The movie begins with a shot of Barabbas (played by Anthony Quinn) inside a dark prison complaining about his eyes – throughout the story he’s put in places where it’s hard for him to see, serving as a kind of symbolism for his struggle to see both physical and spiritual light. 

Later on, filled with doubt and questions pertaining to the whole Jesus issue Barabbas drowns his sorrows with wine.  (Was he really the messiah?  Why was I released instead of him?)  He drinks himself into a drunken rage, yelling for people to look at him.  He grabs an old withered man, and says, “Look at me!”  That man turns out to be blind.  Again with the sight thing.

Barabbas eventually returns to his old gang of bandits, the gang that originally got him in trouble.  They decide to rob a caravan that just had to be led by Roman soldiers, and of course they get caught.  Barabbas is brought before the authorities…

Roman General: The shock and fear of an unreasoning fanaticism will pass, but the appetite to destroy, which alas the human being shares with the wild beast is always with us, and it has rigorously to be disciplined in the name of civilization and according to the law.
Barabbas: That’s what you say, but I tell you whichever side of the law we’re on, we’re the same man.  You and your kind and me and my kind.

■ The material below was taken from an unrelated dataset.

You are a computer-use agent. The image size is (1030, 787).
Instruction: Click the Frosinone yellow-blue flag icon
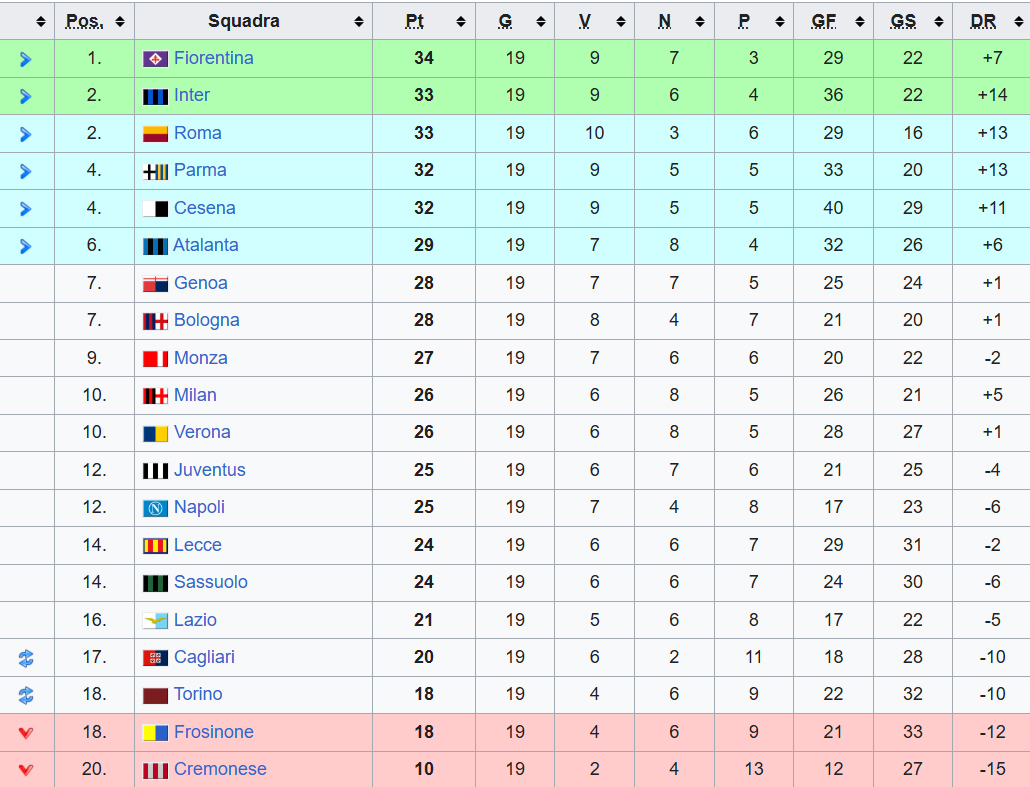[155, 733]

You tell him Barabbas!  Stick it to the man!

The authorities sentence Barabbas to the sulfur mines on the island of Sicily.  Once again Barabbas finds himself in a dark place.  He spends twenty years in the mines, outliving everyone else imprisoned there.  And then a major earthquake destroys the mine, and only Barabbas and the man chained to him survive.  He comes out of the mine with a rag over his eyes, because they’re sensitive to the light. 

His friend, a devout Christian, badgers him about believing in Christ to which he replies, “Why can’t God make himself plain?”  That very question has bothered me for quite some time.  I mean, if God is real, then why be so cryptic and mysterious all the time?  I don’t know, I don’t think I ever will.

The warden’s superstitious wife considers Barabbas and the other guy to be lucky charms, and insists that she and her husband take them to Rome.  And here the movie shifts gears.  They arrive in Rome, and the warden gives Barabbas and the other guy over to be gladiators, he kind of just does that because it’s expected of him, they don’t really explain why.  Barabbas enters into gladiator training and those sequences remind me a lot of the training sequences in Shaolin Master Killer (1978) or any Rocky movie.
Anthony Quinn as Barabbas
And of course the strongest of the gladiators – Torvald, played by Jack Palance, picks on old man Barabbas, and of course they’re destined for a showdown in the Coliseum.  But before that can happen, Barabbas’s friend gets in trouble for preaching Jesus, and Torvald puts him to death.  So Barabbas has to face off against this mighty gladiator who picked on him, who killed his friend, and is virtually unbeatable on a chariot.  Oh the drama!  When they finally meet in battle, Barabbas uses his old man wits to outsmart Torvald, and ultimately kills him. 

The Emperor grants him freedom, but Barabbas can’t help being himself and when radicals start setting fire to Rome in the name of God, Barabbas joins the pyromaniacs thinking that the kingdom of God is really coming.  He participates in an effort to atone for his past denials of Christ.  The Romans catch him, and this time he claims to be a Christian, and he’s thrown in jail, in a dark place once more.  Peter the apostle is there and chastises him.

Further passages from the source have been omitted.